PROBLEM REQUIREMENTS → In this exercise, each record below is to be written out again exactly.

.....

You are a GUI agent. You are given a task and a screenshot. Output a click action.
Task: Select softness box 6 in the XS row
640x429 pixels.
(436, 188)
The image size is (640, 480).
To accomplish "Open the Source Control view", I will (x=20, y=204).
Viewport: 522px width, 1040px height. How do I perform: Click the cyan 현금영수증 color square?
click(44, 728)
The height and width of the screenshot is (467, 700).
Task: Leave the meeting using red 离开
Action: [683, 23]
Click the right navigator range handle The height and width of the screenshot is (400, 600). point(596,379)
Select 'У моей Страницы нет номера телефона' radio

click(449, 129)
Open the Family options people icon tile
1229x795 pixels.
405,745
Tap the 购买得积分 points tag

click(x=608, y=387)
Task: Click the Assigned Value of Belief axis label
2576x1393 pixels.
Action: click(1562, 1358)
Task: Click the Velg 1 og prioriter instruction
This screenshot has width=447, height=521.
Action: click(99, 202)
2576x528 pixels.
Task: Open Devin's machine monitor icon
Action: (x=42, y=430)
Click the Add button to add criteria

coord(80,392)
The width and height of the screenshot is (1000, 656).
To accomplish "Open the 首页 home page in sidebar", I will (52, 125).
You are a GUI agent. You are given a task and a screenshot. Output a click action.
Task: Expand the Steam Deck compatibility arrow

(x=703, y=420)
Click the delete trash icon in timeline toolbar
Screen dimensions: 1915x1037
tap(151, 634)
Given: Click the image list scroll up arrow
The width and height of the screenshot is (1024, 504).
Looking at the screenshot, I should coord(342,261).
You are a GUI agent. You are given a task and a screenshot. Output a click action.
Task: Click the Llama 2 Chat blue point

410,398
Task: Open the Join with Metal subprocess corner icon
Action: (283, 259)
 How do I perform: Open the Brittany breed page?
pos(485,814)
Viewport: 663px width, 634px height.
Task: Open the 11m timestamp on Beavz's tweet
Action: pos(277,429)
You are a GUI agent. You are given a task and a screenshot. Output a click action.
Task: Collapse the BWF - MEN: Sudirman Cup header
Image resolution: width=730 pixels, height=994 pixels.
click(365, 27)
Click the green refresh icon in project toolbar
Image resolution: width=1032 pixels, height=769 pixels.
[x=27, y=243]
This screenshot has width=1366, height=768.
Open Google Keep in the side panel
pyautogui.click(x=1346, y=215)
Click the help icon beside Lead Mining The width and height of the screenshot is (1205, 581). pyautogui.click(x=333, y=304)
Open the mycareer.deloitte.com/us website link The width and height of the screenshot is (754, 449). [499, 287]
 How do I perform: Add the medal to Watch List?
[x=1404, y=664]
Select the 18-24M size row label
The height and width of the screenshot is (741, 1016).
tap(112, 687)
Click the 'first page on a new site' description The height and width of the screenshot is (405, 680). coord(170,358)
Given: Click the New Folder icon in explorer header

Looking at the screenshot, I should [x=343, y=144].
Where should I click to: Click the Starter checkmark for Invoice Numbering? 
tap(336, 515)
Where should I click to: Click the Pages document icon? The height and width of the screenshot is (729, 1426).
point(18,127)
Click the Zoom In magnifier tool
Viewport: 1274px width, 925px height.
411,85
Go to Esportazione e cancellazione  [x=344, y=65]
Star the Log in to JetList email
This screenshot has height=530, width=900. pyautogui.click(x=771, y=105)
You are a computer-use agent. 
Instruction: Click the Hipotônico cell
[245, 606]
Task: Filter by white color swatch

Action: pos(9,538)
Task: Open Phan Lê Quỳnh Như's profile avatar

.....

RESULT OF THIS EXERCISE →
You are a GUI agent. You are given a task and a screenshot. Output a click action.
Task: Select softness box 6 in the XS row
640x429 pixels.
(436, 188)
The image size is (640, 480).
To accomplish "Open the Source Control view", I will (x=20, y=204).
Viewport: 522px width, 1040px height. How do I perform: Click the cyan 현금영수증 color square?
click(44, 728)
The height and width of the screenshot is (467, 700).
Task: Leave the meeting using red 离开
Action: [683, 23]
Click the right navigator range handle The height and width of the screenshot is (400, 600). point(596,379)
Select 'У моей Страницы нет номера телефона' radio

click(449, 129)
Open the Family options people icon tile
1229x795 pixels.
405,745
Tap the 购买得积分 points tag

click(x=608, y=387)
Task: Click the Assigned Value of Belief axis label
2576x1393 pixels.
Action: click(1562, 1358)
Task: Click the Velg 1 og prioriter instruction
This screenshot has width=447, height=521.
Action: click(99, 202)
2576x528 pixels.
Task: Open Devin's machine monitor icon
Action: (x=42, y=430)
Click the Add button to add criteria

coord(80,392)
The width and height of the screenshot is (1000, 656).
To accomplish "Open the 首页 home page in sidebar", I will (52, 125).
You are a GUI agent. You are given a task and a screenshot. Output a click action.
Task: Expand the Steam Deck compatibility arrow

(x=703, y=420)
Click the delete trash icon in timeline toolbar
Screen dimensions: 1915x1037
tap(151, 634)
Given: Click the image list scroll up arrow
The width and height of the screenshot is (1024, 504).
Looking at the screenshot, I should coord(342,261).
You are a GUI agent. You are given a task and a screenshot. Output a click action.
Task: Click the Llama 2 Chat blue point

410,398
Task: Open the Join with Metal subprocess corner icon
Action: (283, 259)
 How do I perform: Open the Brittany breed page?
pos(485,814)
Viewport: 663px width, 634px height.
Task: Open the 11m timestamp on Beavz's tweet
Action: pos(277,429)
You are a GUI agent. You are given a task and a screenshot. Output a click action.
Task: Collapse the BWF - MEN: Sudirman Cup header
Image resolution: width=730 pixels, height=994 pixels.
click(365, 27)
Click the green refresh icon in project toolbar
Image resolution: width=1032 pixels, height=769 pixels.
[x=27, y=243]
This screenshot has width=1366, height=768.
Open Google Keep in the side panel
pyautogui.click(x=1346, y=215)
Click the help icon beside Lead Mining The width and height of the screenshot is (1205, 581). pyautogui.click(x=333, y=304)
Open the mycareer.deloitte.com/us website link The width and height of the screenshot is (754, 449). [499, 287]
 How do I perform: Add the medal to Watch List?
[x=1404, y=664]
Select the 18-24M size row label
The height and width of the screenshot is (741, 1016).
tap(112, 687)
Click the 'first page on a new site' description The height and width of the screenshot is (405, 680). coord(170,358)
Given: Click the New Folder icon in explorer header

Looking at the screenshot, I should [x=343, y=144].
Where should I click to: Click the Starter checkmark for Invoice Numbering? 
tap(336, 515)
Where should I click to: Click the Pages document icon? The height and width of the screenshot is (729, 1426).
point(18,127)
Click the Zoom In magnifier tool
Viewport: 1274px width, 925px height.
411,85
Go to Esportazione e cancellazione  [x=344, y=65]
Star the Log in to JetList email
This screenshot has height=530, width=900. pyautogui.click(x=771, y=105)
You are a computer-use agent. 
Instruction: Click the Hipotônico cell
[245, 606]
Task: Filter by white color swatch

Action: pos(9,538)
Task: Open Phan Lê Quỳnh Như's profile avatar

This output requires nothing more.